::: Data records :::

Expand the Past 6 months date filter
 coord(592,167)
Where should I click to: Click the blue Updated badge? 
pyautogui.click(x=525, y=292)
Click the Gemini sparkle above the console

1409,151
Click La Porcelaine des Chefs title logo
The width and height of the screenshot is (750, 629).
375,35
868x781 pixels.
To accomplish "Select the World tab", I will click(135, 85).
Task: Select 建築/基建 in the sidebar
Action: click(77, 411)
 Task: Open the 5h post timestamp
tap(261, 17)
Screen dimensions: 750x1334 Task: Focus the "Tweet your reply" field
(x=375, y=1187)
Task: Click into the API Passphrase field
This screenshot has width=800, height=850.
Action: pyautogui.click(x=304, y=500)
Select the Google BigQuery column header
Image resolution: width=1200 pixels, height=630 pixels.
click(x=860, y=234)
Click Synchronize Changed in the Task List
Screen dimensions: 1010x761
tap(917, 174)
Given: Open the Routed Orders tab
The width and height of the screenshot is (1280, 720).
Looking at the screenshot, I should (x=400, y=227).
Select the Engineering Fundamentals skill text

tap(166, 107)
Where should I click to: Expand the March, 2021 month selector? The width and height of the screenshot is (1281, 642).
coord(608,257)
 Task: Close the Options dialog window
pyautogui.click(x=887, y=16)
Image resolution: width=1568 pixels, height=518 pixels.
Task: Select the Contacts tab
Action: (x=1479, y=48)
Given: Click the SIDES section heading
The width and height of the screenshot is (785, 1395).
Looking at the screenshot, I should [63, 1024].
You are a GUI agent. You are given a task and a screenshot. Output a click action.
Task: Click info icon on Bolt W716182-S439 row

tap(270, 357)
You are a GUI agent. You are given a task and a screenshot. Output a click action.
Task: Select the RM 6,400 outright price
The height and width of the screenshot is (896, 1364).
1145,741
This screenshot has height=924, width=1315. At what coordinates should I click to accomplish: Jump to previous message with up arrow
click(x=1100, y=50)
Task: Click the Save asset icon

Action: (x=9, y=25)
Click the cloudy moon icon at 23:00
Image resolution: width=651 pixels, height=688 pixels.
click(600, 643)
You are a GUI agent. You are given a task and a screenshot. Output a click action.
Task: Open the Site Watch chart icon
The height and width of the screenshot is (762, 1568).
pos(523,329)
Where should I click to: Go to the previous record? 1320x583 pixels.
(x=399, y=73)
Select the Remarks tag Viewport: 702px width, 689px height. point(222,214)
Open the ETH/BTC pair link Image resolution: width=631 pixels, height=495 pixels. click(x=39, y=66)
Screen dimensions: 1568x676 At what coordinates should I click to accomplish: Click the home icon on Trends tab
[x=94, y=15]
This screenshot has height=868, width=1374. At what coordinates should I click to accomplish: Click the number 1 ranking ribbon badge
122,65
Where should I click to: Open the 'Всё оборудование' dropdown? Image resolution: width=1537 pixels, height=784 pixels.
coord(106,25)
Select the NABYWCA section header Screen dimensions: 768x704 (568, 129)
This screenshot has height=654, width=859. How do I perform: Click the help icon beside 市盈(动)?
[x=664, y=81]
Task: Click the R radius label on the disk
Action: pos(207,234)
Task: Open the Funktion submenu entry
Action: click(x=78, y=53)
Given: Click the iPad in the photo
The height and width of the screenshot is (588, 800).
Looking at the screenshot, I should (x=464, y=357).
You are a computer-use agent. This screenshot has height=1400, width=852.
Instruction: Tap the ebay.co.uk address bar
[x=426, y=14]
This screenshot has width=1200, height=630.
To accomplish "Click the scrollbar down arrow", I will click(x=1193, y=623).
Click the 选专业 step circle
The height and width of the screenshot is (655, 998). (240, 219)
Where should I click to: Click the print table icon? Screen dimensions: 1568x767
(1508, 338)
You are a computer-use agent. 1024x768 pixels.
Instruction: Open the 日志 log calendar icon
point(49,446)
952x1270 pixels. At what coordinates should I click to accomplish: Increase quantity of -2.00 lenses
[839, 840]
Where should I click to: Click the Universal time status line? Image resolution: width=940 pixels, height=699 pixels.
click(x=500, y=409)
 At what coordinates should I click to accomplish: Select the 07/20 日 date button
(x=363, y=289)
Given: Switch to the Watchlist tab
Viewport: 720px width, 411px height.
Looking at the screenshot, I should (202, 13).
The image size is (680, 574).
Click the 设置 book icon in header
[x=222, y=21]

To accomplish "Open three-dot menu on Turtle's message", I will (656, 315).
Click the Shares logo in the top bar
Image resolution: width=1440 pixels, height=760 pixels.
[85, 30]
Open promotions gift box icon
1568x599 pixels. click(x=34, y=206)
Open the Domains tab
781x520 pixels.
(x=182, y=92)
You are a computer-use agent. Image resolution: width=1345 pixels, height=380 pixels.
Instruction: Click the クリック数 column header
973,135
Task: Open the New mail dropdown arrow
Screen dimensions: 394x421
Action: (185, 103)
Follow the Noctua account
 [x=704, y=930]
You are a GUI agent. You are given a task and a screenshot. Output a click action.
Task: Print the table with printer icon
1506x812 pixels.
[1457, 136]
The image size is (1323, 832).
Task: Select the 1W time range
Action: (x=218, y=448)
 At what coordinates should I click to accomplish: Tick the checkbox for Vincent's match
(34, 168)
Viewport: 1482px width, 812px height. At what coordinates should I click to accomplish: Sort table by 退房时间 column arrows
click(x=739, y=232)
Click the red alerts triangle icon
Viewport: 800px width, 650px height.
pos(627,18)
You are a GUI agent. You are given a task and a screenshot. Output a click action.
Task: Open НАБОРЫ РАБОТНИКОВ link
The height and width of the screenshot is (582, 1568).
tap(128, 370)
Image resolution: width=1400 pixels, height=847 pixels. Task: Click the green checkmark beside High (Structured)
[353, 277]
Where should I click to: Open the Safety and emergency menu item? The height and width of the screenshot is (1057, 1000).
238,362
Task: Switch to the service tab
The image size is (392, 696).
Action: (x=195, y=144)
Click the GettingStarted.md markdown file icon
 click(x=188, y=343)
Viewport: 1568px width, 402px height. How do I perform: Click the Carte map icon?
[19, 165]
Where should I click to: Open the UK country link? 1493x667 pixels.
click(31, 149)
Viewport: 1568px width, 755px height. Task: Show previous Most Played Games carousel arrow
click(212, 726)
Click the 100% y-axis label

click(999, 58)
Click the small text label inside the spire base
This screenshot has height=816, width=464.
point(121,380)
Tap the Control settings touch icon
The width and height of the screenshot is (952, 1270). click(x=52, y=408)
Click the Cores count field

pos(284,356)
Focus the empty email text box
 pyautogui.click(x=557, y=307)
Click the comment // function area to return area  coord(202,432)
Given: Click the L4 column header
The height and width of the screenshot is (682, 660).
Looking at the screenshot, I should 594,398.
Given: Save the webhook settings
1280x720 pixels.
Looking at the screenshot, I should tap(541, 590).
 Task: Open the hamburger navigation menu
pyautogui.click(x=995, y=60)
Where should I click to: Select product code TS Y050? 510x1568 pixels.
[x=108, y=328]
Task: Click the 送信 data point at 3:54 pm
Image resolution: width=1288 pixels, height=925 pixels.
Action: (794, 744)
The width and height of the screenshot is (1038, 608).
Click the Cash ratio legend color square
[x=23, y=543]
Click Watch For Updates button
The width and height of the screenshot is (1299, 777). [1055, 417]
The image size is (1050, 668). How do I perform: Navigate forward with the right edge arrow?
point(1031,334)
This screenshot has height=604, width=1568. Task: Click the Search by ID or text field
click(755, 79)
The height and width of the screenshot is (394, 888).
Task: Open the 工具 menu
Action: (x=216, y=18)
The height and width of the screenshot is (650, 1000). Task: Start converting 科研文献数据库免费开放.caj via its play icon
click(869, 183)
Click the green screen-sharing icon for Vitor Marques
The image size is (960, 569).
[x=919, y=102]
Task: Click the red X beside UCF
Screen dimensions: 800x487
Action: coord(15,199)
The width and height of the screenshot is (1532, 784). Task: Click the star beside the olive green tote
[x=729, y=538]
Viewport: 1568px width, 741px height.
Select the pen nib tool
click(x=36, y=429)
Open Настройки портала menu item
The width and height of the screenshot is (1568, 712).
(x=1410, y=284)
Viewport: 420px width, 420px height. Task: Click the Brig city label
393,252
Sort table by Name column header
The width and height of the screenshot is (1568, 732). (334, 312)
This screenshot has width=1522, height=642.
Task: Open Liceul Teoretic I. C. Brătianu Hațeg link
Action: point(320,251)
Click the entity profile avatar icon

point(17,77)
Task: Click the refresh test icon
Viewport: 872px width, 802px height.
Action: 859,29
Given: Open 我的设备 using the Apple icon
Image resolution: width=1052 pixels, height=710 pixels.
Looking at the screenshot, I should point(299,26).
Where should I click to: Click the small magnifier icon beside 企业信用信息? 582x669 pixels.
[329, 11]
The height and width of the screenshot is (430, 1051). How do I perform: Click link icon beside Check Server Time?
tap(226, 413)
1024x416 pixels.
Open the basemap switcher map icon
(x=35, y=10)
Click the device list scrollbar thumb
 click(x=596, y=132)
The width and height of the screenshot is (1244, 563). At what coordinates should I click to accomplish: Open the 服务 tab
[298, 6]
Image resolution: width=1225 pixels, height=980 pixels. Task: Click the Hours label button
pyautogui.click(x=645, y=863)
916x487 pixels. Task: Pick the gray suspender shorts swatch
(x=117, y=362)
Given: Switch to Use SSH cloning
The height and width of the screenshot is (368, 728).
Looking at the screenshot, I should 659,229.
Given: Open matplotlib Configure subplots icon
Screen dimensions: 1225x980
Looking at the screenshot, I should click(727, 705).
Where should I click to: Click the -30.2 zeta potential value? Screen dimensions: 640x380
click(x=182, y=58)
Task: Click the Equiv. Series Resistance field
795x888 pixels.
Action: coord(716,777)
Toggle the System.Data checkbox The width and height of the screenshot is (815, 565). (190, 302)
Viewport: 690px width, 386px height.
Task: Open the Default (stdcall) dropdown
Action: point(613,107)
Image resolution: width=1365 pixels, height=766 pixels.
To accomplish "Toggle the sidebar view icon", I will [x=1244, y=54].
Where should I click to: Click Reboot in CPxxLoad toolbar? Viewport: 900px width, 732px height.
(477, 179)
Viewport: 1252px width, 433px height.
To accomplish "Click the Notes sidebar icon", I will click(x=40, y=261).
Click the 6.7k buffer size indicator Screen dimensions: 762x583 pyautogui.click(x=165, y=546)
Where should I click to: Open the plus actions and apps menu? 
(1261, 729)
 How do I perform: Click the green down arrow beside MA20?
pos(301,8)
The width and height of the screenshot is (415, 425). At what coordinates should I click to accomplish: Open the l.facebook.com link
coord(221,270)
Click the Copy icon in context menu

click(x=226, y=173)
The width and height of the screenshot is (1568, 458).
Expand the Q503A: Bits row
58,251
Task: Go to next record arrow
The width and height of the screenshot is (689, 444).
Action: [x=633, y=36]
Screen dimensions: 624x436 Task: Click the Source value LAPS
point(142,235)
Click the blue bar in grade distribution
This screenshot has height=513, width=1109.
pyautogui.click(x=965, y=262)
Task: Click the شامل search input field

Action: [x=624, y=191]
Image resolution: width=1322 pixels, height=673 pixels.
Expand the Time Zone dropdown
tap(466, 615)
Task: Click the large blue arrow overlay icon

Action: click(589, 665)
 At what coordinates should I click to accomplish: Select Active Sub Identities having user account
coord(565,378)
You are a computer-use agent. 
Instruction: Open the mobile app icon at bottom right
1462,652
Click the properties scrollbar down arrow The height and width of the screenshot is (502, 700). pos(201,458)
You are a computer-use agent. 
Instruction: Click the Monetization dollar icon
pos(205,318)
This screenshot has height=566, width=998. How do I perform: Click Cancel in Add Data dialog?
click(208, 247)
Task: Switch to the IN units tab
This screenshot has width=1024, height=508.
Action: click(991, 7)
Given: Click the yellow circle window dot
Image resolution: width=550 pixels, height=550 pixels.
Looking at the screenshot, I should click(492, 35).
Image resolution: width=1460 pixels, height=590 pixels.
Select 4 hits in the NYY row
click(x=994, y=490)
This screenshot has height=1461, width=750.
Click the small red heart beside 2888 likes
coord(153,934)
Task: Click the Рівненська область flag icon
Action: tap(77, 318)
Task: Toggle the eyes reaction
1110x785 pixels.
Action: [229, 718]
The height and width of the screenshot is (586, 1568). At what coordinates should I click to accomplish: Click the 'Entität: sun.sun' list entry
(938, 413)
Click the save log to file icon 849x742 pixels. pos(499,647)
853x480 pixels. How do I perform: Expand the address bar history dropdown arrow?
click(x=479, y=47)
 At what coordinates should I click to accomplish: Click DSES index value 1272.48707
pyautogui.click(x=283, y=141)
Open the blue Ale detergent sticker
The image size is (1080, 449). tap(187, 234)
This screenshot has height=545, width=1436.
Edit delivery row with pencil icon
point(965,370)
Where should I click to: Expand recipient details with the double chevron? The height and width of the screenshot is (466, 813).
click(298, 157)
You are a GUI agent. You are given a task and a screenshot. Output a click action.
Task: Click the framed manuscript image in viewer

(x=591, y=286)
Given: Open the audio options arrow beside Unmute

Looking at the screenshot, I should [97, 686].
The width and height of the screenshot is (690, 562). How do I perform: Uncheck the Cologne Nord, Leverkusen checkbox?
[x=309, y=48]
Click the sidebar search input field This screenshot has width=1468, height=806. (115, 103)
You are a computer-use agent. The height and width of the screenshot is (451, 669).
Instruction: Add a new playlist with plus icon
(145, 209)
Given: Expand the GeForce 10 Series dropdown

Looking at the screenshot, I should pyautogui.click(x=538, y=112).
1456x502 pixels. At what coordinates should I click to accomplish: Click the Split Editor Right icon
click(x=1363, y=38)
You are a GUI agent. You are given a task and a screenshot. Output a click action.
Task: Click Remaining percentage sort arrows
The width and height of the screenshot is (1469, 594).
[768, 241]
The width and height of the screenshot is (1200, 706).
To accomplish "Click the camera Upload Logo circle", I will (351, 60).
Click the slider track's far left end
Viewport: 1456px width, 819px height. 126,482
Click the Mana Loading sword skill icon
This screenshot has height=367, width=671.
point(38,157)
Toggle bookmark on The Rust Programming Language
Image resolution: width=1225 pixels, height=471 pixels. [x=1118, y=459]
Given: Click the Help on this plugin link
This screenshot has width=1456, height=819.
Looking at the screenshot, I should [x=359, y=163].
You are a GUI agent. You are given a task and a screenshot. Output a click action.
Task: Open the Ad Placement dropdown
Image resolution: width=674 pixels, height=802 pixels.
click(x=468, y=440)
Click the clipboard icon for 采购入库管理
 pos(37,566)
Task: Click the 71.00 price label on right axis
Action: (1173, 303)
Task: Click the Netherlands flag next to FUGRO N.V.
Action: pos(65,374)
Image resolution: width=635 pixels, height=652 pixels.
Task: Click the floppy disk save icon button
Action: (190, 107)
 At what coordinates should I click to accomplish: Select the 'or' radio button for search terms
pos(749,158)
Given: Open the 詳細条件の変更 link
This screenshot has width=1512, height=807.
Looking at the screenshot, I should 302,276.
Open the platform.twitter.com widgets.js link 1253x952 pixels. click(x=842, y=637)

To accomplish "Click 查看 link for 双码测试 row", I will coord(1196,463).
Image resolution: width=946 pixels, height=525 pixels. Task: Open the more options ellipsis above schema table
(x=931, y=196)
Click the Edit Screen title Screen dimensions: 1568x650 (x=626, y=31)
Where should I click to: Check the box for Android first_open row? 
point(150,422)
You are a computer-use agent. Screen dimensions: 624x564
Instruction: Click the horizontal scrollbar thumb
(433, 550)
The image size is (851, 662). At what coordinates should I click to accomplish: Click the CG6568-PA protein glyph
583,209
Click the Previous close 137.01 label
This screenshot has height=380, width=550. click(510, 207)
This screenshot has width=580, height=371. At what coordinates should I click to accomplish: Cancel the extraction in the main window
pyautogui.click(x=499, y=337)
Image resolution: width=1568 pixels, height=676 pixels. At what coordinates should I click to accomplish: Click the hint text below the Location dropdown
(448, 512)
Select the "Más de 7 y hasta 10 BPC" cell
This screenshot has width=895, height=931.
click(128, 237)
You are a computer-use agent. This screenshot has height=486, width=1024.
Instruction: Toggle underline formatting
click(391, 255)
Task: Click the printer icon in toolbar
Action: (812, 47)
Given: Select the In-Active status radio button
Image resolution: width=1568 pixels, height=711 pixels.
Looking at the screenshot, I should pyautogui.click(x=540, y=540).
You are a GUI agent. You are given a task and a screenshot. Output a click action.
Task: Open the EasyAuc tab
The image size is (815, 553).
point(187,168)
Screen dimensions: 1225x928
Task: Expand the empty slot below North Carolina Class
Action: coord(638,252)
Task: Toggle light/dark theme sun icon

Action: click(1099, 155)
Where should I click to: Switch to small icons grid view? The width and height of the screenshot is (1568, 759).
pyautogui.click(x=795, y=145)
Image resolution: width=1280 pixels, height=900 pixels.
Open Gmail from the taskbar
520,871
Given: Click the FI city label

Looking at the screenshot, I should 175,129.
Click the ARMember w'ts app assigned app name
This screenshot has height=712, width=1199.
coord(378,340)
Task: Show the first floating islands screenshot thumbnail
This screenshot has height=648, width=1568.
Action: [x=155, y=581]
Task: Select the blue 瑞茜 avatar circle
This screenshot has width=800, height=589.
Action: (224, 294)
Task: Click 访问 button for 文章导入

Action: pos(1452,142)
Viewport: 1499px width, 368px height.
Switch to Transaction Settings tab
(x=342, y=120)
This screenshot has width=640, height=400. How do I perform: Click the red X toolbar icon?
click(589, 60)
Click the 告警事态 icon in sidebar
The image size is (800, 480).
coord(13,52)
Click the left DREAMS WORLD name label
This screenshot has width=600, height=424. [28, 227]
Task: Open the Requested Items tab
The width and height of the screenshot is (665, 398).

:::

**Exercise directions**
Could you return, word for word, only the lines running from the first line of the material above to the line that contains "Select the Google BigQuery column header", inclusive?

**Solution to the problem**
Expand the Past 6 months date filter
 coord(592,167)
Where should I click to: Click the blue Updated badge? 
pyautogui.click(x=525, y=292)
Click the Gemini sparkle above the console

1409,151
Click La Porcelaine des Chefs title logo
The width and height of the screenshot is (750, 629).
375,35
868x781 pixels.
To accomplish "Select the World tab", I will click(135, 85).
Task: Select 建築/基建 in the sidebar
Action: click(77, 411)
 Task: Open the 5h post timestamp
tap(261, 17)
Screen dimensions: 750x1334 Task: Focus the "Tweet your reply" field
(x=375, y=1187)
Task: Click into the API Passphrase field
This screenshot has width=800, height=850.
Action: pyautogui.click(x=304, y=500)
Select the Google BigQuery column header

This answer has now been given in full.